Diese möchte ich euch kurz auflisten:
Das Audio von meinem PC wird über USB (am Mainborad) an mein Sennheiser PC 363D Headset übertragen. Dieses besitzt eine eigene USB Soundkarte, auf der einen Seite der Soundkarte befindet sich das USB Kabel, die andere Seite besitzt die beiden 3,5mm Buchsen für Ton und Mikrofon (Siehe hier: Sennheiser USB Soundkarte für PC363 D - Google-Suche) 
Die Nintendo Switch ist per HDMI an einem Dell S2716DG Monitor angeschlossen, dieser hat keine integrierten Lautsprecher verbaut.
Ich möchte jetzt gerne das Audio ( TeamSpeak) vom PC über das Headset erhalten und den Spielesound der Switch zugleich.
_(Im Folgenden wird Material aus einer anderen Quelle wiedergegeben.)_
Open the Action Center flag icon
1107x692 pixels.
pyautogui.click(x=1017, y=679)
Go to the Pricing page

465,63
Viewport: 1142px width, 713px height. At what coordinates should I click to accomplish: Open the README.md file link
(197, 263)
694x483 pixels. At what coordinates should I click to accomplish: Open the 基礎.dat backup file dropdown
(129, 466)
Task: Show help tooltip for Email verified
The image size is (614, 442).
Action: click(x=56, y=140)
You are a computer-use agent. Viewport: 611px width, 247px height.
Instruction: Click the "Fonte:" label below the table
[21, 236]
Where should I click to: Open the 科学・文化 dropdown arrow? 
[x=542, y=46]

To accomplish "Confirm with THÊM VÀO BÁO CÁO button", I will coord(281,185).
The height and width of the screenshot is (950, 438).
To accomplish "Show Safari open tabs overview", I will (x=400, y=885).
Bislang habe ich die bekannte "InEar-in-over-Ear-Muschel" Strategie gefahren, diese Lösung ist für mich aber nicht wirklich zufriedenstellend.
Kann mir jemand weiterhelfen, wie ich das hinkriegen könnte? Sind dafür zusätzliche Komponenten notwendig?
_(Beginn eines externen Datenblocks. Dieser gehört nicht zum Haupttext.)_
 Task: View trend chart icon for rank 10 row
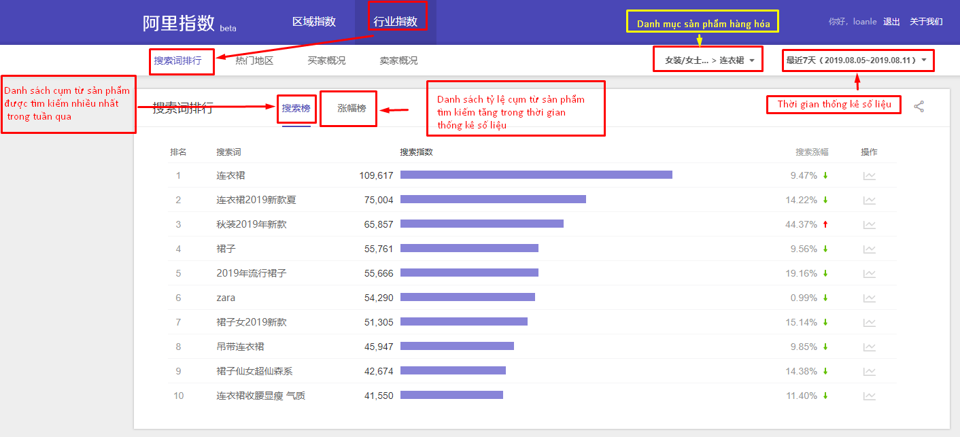tap(869, 396)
Besten Dank und liebe Grüsse
ZiggiNuber


----------



## ZiggiNuber (29. Juni 2018)

Hallo zusammen

Ich habe die Lösung wohl gefunden. Ich kann den Headphone Jack der Switch auch im gedockten Zustand nutzen. Ich gehe dann mit einem 3.5mm Male-To-Male Audiokabel auf den Line-In Eingang meines PC's. Auf diesem kann ich im Windows die Weiterleitung an mein Sennheiser Headset aktivieren. Nun habe ich Ton von beiden Geräten über mein USB Headset, einzig ein Brummgeräusch gilt es noch zu eliminieren. Das sollte mit diesem Teil hier möglich sein:
AUKEY Entstorfilter Auto Radio Entstorer: Amazon.de: Elektronik


----------



## Bunny_Joe (29. Juni 2018)

Kannst du dann berichten, ob der Entstörer was gebracht hat?
Habe das gleiche Setup mit meiner PS4 und auch ein leises Hintergrundsummen.


----------



## ZiggiNuber (30. Juni 2018)

Hallo Bunny_Joe 
Ja kann ich machen. Leider wird das oben verlinkte Kabel in der Schweiz von keinem Händler geführt/angeboten. Ich habe mich deswegen für das Monacor FG-35 entschieden (Dieses: Monacor FG-35 - Massetrennfilter (0.80m, entry, Black) - digitec), das sollte in seiner Funktionsweise aber analog zu oben verlinktem Kabel sein.
Das Kabel sollte im Verlauf der nächsten, allerspätestens dann übernächste Woche hier eintreffen. Ich werde berichten ob sich dadurch das Problem mit dem Brummgeräusch beheben lässt.


----------



## Apokh (9. Juli 2018)

Eine weitere Möglichkeit ist ein kleines Mischpult mit 2 Line In. Ist dann etwas komfortabler.


----------



## chrisu1972 (25. Dezember 2018)

@ZiggiNubber
Hat das Teil funktioniert? 
Habe das selbe Problem.


----------



## ZiggiNuber (5. Januar 2019)

Hallo chrisu1972

Sorry für die verspätete Antwort, ich sehe dein Beitrag erst jetzt.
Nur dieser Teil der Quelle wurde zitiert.